## Exercise goal
Only one stretch of the records below should be repeated. It starts with the line containing "Submit (1076, 2440)" and goes on through the line containing "[button] (329, 657)", exactly as written.

## Input data
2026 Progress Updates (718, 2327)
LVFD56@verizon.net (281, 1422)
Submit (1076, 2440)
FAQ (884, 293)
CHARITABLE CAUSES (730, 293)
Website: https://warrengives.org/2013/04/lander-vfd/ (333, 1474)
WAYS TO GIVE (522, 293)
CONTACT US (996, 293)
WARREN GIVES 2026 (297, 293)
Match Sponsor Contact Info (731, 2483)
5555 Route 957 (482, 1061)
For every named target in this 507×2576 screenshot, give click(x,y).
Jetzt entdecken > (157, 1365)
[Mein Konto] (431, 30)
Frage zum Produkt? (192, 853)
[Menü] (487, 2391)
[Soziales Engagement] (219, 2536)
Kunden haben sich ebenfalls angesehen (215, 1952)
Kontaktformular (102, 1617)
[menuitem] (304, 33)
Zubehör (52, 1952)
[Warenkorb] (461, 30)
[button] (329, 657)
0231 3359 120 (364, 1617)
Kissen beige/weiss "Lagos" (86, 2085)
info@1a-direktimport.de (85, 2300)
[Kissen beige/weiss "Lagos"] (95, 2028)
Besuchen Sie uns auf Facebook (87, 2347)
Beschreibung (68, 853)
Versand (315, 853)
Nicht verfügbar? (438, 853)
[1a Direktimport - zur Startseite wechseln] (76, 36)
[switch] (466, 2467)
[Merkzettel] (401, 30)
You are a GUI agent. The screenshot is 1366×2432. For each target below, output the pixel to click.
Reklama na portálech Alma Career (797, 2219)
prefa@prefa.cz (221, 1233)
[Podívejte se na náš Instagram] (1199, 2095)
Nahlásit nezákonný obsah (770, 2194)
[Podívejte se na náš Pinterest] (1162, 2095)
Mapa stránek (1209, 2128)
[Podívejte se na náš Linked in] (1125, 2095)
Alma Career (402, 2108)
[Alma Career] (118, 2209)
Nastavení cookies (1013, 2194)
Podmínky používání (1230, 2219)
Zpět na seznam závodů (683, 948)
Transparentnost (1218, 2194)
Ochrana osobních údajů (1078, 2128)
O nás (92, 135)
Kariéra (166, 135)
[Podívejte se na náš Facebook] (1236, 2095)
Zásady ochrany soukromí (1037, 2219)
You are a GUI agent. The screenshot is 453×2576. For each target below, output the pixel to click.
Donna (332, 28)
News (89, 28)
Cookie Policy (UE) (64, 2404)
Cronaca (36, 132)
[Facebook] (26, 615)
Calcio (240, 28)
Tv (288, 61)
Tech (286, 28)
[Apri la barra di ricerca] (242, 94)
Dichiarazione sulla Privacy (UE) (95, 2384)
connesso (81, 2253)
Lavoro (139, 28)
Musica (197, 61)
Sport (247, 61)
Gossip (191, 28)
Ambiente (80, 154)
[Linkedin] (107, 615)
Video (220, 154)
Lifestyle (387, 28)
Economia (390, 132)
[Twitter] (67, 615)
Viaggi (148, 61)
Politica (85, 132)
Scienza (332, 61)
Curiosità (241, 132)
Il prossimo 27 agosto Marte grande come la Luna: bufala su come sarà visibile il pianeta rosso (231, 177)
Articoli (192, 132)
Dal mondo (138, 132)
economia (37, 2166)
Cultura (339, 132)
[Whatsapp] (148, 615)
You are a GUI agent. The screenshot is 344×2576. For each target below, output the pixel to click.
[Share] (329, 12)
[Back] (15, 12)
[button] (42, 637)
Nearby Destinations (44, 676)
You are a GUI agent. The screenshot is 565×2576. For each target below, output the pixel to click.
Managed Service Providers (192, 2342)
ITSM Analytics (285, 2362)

## Written answer
Submit (1076, 2440)
FAQ (884, 293)
CHARITABLE CAUSES (730, 293)
Website: https://warrengives.org/2013/04/lander-vfd/ (333, 1474)
WAYS TO GIVE (522, 293)
CONTACT US (996, 293)
WARREN GIVES 2026 (297, 293)
Match Sponsor Contact Info (731, 2483)
5555 Route 957 (482, 1061)
For every named target in this 507×2576 screenshot, give click(x,y).
Jetzt entdecken > (157, 1365)
[Mein Konto] (431, 30)
Frage zum Produkt? (192, 853)
[Menü] (487, 2391)
[Soziales Engagement] (219, 2536)
Kunden haben sich ebenfalls angesehen (215, 1952)
Kontaktformular (102, 1617)
[menuitem] (304, 33)
Zubehör (52, 1952)
[Warenkorb] (461, 30)
[button] (329, 657)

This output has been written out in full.